Gelesen: “Fourteen Days: A Collaborative Novel” – Edited by Margaret Atwood and Douglas Preston

Den ersten Urlaubswunsch habe ich mir schon erfüllt: zwei Tage nur lesen, nicht sprechen, nicht sonstwie ablenken. Nur mal was mit viel Knoblauch kochen und essen.

Das reicht ziemlich genau, um sich durch diese dicke Zusammenarbeit der “Authors Guild” durchzulesen, einem Projekt aus den Covid-Anfangstagen, zu dem 36 Autorinnen und Autoren beitragen. Geschichten, die sich die Mieterinnen und Mieter eines abgeratzten Appartmenthauses in der New Yorker Lower East Side über einen Zeitraum von zwei Wochen jeden Abend auf dem Dach ihres Gebäudes erzählen, in der Stunde zwischen dem Beifall für die systemrelevanten Kräfte gegen sieben und dem Achtuhrläuten von Old St. Patrick, mit den vorgeschriebenen sechs Füßen Abstand und gegen den Lärm der Martinshörner.

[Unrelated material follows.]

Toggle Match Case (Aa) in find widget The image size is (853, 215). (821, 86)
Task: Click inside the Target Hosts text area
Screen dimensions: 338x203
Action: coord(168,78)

“Ah,” höre ich meine gebildete Leserschaft schon sagen, “so wie seinerzeit Boccaccios Decamerone.” Hatte ich auch gedacht, der Zahn wird uns aber allen von einem sehr klugen Beitrag von Ishmael Reed gezogen, der den Literaturkanon so white als das entlarvt, was er ist – eine Sichtweise, die andere Kulturen kategorisch leugnet und ausschließt.

Die Geschichten sind unterschiedlichen Stils und Inhalts, aber zum Glück hat Preston, der für die Rahmenhandlung verantwortlich zeichnet, der jungen Chronistin (und Hausbesorgerin*) einen – plötzlich und unerwartet verschwunden – Vorgänger mit Archivarsdrang und viel Menschenkenntnis gegeben, so dass wir Leser das Gebäude und die Bewohnerinnen (pars pro toto: The Poet, Eurovision, Amnesia, La Cocinera, The Lady with the Rings, Blackbeard…) gemeinsam mit ihr kennenlernen. Alle haben sie interessante Leben geführt (ja, interessant, genau wie in dem chinesischen Fluch), alle erzählen sie früher oder später davon.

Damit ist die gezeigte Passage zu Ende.